## [Aim of the exercise]
Could you transcribe every entry below exactly, leaving out the pictures?

## [Records shown]

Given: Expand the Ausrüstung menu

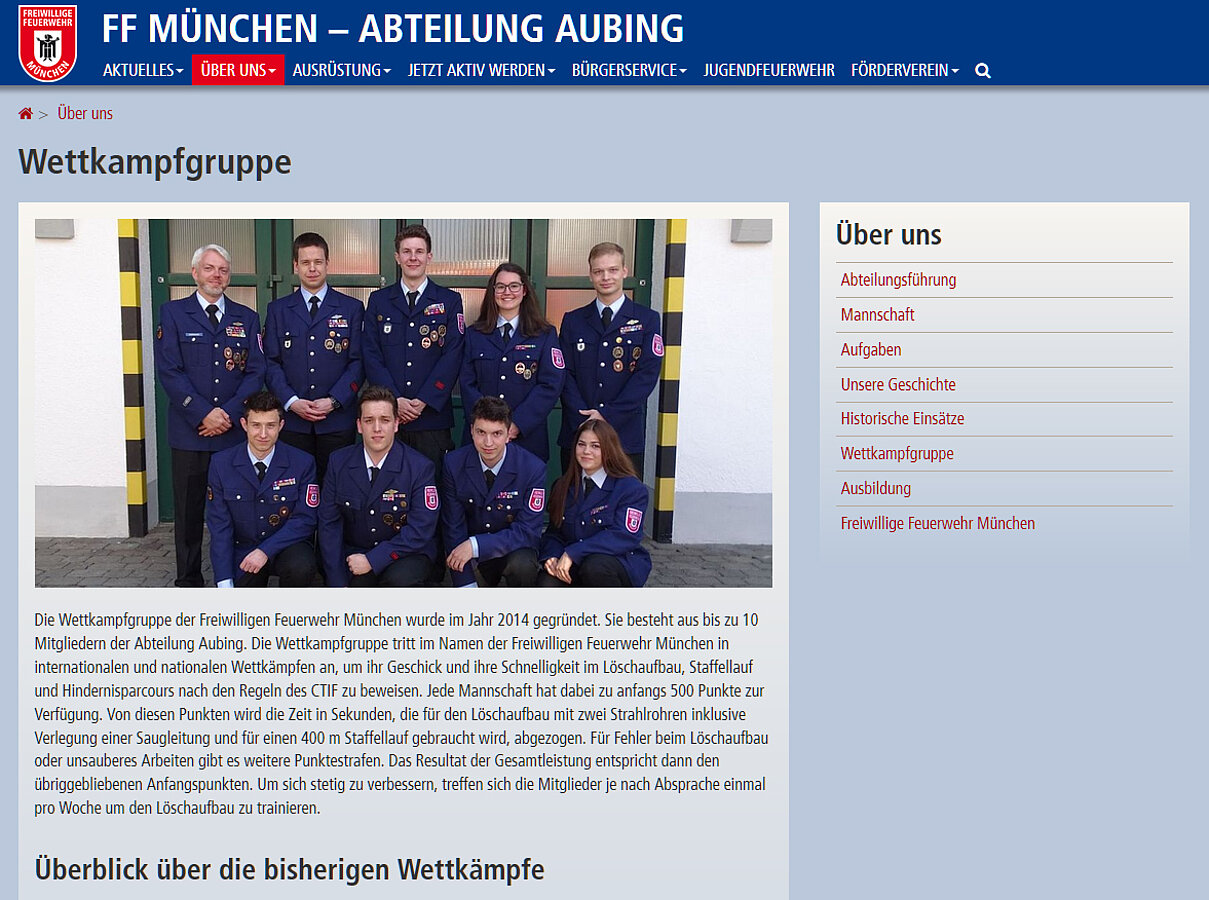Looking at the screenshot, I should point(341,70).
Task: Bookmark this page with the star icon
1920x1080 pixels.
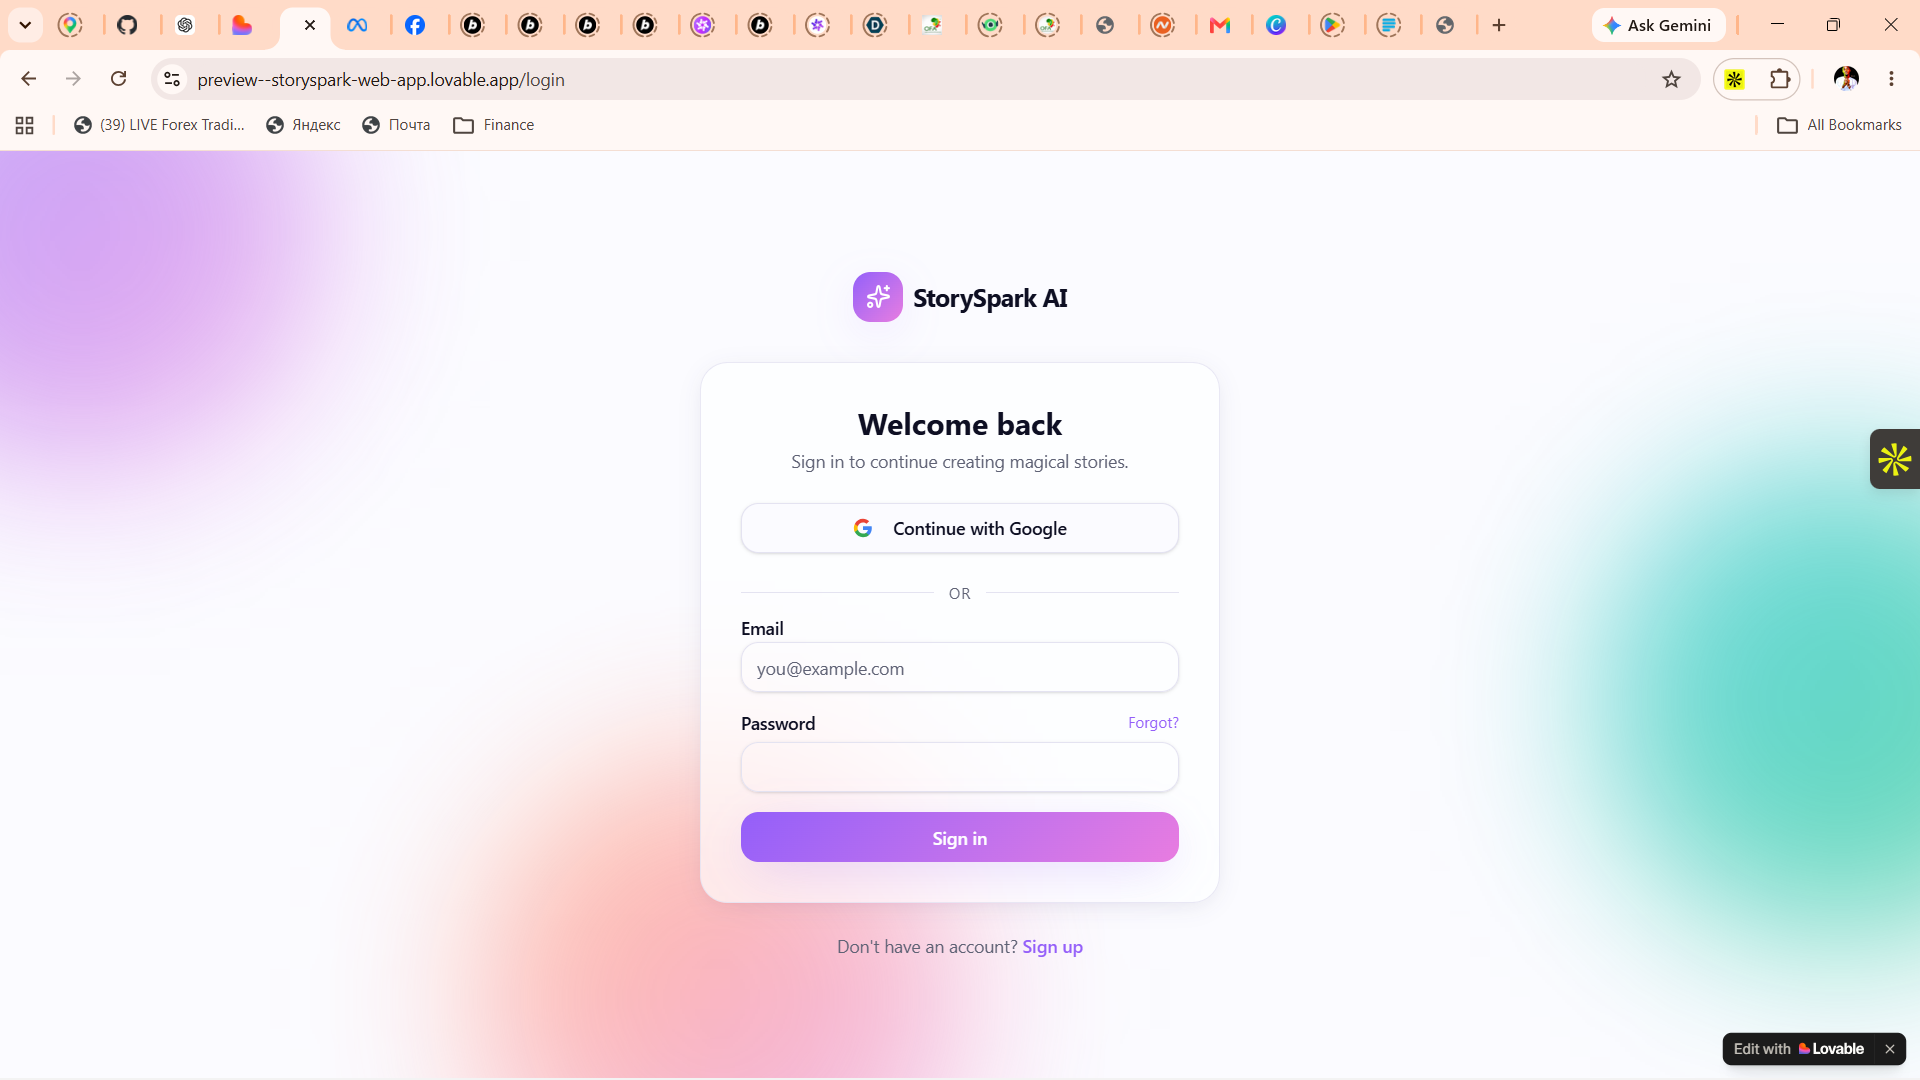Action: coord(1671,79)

## [Answer to this problem]
Given: Expand the Ausrüstung menu

Looking at the screenshot, I should point(341,70).
Task: Bookmark this page with the star icon
1920x1080 pixels.
Action: coord(1671,79)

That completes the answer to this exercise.